ITEM 1.01.  ENTRY INTO A MATERIAL DEFINITIVE AGREEMENT



ACQUISITION OF MOBOT, INC.

      On February 9, 2006, NeoMedia Technologies, Inc. ("NeoMedia) and Mobot,
Inc. (www.mobot.com) ("Mobot") signed a definitive merger agreement (the
"Agreement") under which NeoMedia acquired all of the outstanding shares of
Mobot in exchange for $3,500,000 cash and $6,500,000 in shares of NeoMedia
common stock.
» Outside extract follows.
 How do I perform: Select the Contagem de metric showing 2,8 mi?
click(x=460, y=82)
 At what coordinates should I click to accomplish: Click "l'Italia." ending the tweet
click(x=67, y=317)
The $6,500,000 cash portion of the purchase price is represented
by 16,931,493 shares of NeoMedia common stock, calculated by dividing $6,500,000
by the volume-weighted average closing price of NeoMedia common stock for the
ten day up to and including February 8, 2006.
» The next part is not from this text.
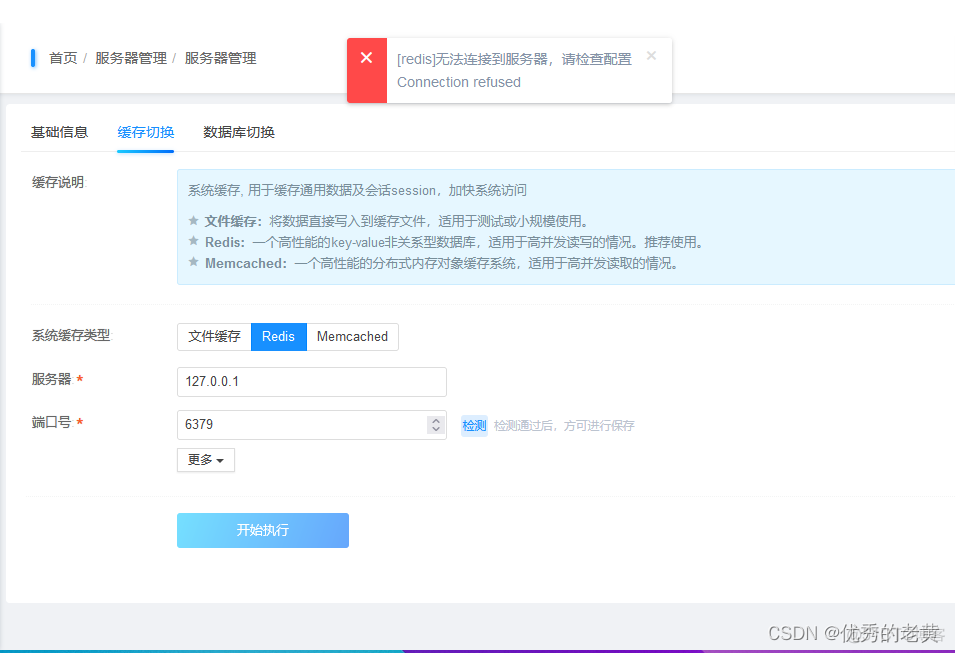
Task: Switch to the 基础信息 tab
Action: click(x=59, y=132)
      Closing is scheduled to occur on February 16, 2006, or at another date as
agreed by NeoMedia and Mobot. Cash and shares certificates will be exchanged,
and the merger will become effective, at the closing.
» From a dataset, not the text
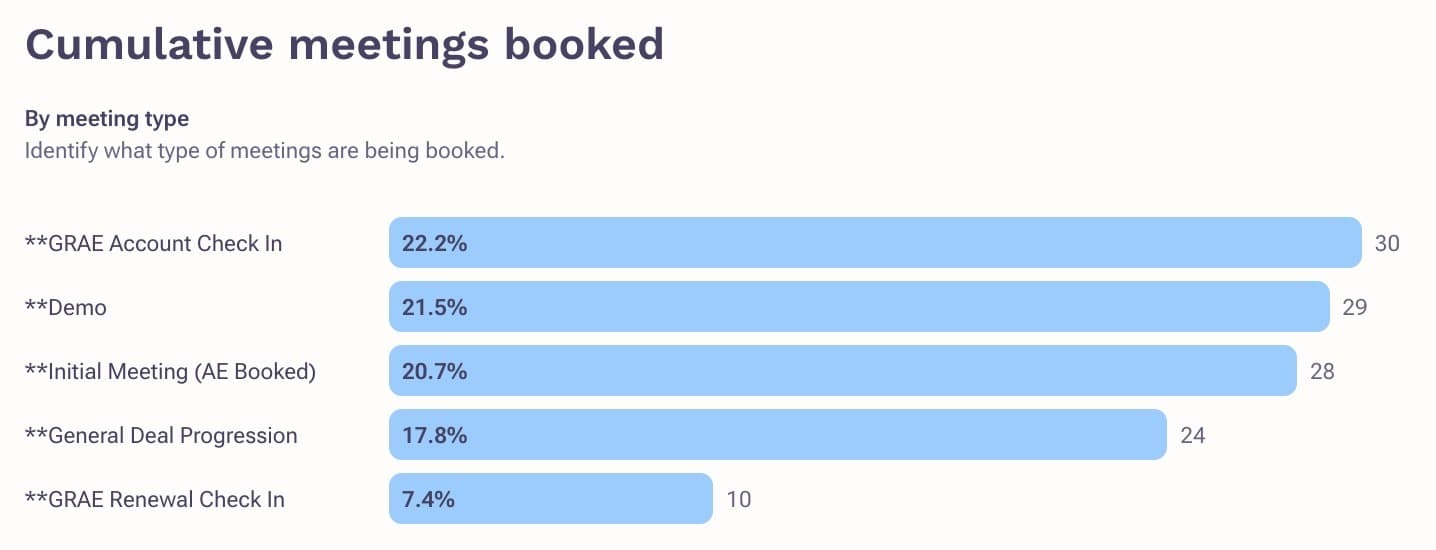1436x550 pixels.
Task: Select the count 24 beside Deal Progression bar
Action: 1193,435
      Mobot is a pioneer in visual search and recognition technology designed to
make marketing effective and innovative using mobile devices. Launched in 2004
to help companies cultivate rewarding relationships with the world's 1.5 billion
mobile phone users, Mobot gives marketers, content providers and carriers the
tools to make it easy for any consumer with a camera phone to interact with
their offerings.

      The Agreement is attached hereto as exhibit 16.1. On February 9, 2006,
NeoMedia issued a press release with respect to the Agreement, attached hereto
as Exhibit 16.2.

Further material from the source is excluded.